**INPUT RECORDS:**

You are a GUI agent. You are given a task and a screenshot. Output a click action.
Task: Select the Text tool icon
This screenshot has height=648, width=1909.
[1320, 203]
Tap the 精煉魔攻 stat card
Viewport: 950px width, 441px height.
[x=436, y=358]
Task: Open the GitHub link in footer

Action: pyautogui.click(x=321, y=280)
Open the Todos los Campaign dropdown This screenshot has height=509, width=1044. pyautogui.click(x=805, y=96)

...

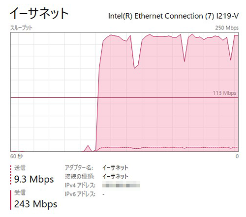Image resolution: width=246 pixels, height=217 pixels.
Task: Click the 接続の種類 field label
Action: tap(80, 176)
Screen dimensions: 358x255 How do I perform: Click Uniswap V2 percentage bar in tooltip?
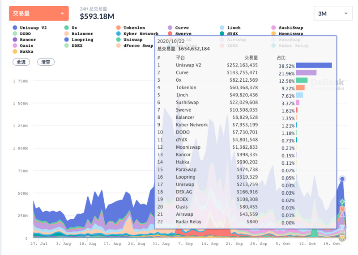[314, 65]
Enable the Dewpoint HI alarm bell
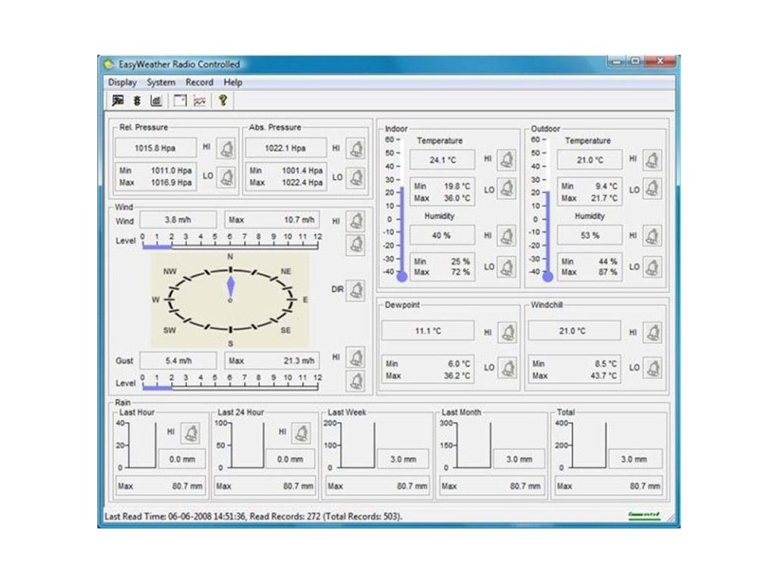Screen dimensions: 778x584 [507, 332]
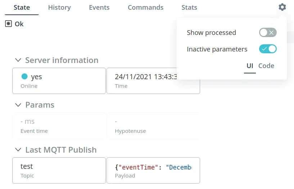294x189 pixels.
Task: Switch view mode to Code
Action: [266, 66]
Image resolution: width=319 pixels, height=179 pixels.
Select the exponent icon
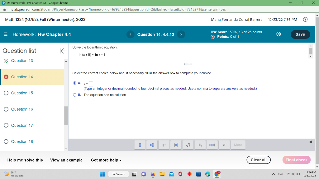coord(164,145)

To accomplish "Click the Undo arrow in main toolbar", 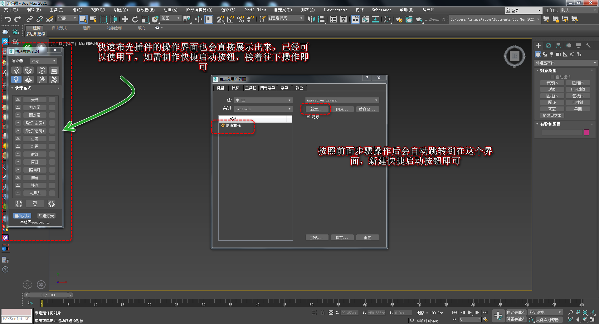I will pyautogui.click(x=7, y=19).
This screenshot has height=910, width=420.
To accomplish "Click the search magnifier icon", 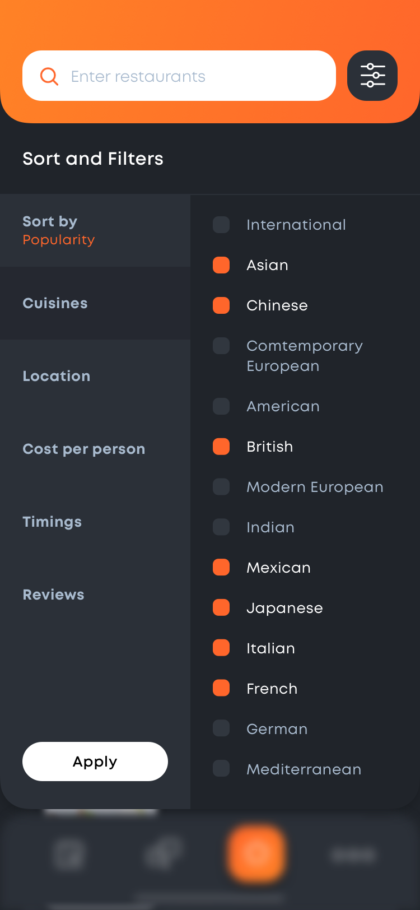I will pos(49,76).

**WHAT YOU ARE ASKED TO DO:** Look above for the line containing "You are a GUI". Output from there through the line containing "Open the Todos", exactly and inclusively.

**SOLUTION TO THE EXERCISE:**
You are a GUI agent. You are given a task and a screenshot. Output a click action.
Task: Select the Text tool icon
This screenshot has height=648, width=1909.
[1320, 203]
Tap the 精煉魔攻 stat card
Viewport: 950px width, 441px height.
[x=436, y=358]
Task: Open the GitHub link in footer

Action: pyautogui.click(x=321, y=280)
Open the Todos los Campaign dropdown This screenshot has height=509, width=1044. pyautogui.click(x=805, y=96)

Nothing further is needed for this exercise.